How do you follow up a gig as leader of the free world?
If you're not going to go the George W. Bush route and simply kick back and paint away your days, it has to be hard to find something as exciting to fill your time after you exit the Oval Office. But according to an in-depth recent Bloomberg Businessweek interview, President Obama has found at least one possibility.
And it might not be what you'd expect from a president that's sometimes been viewed as less than incredibly business-friendly.
From Pennsylvania Avenue to Silicon Valley?
"Had I not gone into politics, I'd probably be starting some kind of business," the president mused in the interview. "The skill set of starting my presidential campaigns--and building the kinds of teams that we did and marketing ideas--I think would be the same kinds of skills that I would enjoy exercising in the private sector."
"The conversations I have with Silicon Valley and with venture capital pull together my interests in science and organization in a way I find really satisfying," he added, elaborating:
"You think about something like precision medicine: the work we've done to try to build off of breakthroughs in the human genome; the fact that now you can have your personal genome mapped for a thousand bucks instead of $100,000; and the potential for us to identify what your tendencies are, and to sculpt medicines that are uniquely effective for you. That's just an example of something I can sit and listen and talk to folks for hours about."

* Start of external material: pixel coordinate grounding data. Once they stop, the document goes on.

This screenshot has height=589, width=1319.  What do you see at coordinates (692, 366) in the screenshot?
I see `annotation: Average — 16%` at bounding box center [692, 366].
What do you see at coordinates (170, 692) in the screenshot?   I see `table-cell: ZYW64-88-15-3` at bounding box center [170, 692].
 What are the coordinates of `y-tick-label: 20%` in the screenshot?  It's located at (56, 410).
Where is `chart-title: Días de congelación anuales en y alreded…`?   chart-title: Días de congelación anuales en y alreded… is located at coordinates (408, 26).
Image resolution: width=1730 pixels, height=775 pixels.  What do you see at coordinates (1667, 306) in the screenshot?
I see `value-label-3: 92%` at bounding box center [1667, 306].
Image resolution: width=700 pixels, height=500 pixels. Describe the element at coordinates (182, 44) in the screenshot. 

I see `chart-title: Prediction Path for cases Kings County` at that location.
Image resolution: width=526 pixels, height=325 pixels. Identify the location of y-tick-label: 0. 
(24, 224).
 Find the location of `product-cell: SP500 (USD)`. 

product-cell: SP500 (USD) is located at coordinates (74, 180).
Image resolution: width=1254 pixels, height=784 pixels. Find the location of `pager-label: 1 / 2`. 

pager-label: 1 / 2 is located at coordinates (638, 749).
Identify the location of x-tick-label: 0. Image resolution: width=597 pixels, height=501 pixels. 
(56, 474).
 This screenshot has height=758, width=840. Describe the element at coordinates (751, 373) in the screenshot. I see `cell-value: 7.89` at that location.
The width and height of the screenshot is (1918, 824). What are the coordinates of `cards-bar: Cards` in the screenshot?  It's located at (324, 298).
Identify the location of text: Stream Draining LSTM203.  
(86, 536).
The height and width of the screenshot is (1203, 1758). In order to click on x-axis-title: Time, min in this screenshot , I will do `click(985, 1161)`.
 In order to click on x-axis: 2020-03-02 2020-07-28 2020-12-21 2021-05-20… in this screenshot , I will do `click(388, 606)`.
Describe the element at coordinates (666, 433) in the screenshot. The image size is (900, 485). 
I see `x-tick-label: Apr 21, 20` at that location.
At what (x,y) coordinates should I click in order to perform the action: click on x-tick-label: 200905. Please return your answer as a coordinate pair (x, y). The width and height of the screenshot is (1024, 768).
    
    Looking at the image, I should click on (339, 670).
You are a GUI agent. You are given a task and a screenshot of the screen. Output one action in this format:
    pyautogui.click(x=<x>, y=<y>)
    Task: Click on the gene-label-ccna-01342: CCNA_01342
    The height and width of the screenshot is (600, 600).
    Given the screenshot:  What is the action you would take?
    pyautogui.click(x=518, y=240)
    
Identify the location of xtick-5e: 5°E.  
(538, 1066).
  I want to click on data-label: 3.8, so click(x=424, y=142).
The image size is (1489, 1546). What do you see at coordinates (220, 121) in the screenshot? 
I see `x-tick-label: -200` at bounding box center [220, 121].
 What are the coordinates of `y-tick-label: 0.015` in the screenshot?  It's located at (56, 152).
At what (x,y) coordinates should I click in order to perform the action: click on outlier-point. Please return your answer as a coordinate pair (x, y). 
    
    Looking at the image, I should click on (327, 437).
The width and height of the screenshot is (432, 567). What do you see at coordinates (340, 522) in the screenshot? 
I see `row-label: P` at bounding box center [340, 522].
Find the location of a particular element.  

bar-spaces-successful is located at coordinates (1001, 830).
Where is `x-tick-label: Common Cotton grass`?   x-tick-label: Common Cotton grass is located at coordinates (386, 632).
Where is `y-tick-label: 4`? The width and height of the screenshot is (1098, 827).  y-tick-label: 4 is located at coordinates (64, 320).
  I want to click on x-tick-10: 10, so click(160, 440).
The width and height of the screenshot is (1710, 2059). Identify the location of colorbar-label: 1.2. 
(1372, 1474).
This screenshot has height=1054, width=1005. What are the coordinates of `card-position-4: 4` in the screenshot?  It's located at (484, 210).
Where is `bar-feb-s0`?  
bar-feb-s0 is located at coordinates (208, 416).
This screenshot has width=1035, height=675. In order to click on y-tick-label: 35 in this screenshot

Would he be any good at the gig?
So, how would a former politician do in Silicon Valley? According to Quartz, other VC's are pretty optimistic about the idea. After all, there's precedent for making such a move successfully. "Former secretary of defense Colin Powell joined Kleiner Perkins Caufield Byers in 2005, followed by former vice president Al Gore in 2007. Condoleezza Rice, the secretary of state under George W. Bush, teamed up with Khosla Ventures in 2012," the publication's Michael J. Coren points out.
But what about Obama specifically? The prospects are great, according to Coren's contacts. "We asked prominent venture capitalists if the president had what it takes to do well in the hyper-competitive venture world. Without exception, every firm said Obama would be a natural fit (several extended job offers and invites to 'grab coffee')," he reports.
What do you think, would the President make a good venture capitalist?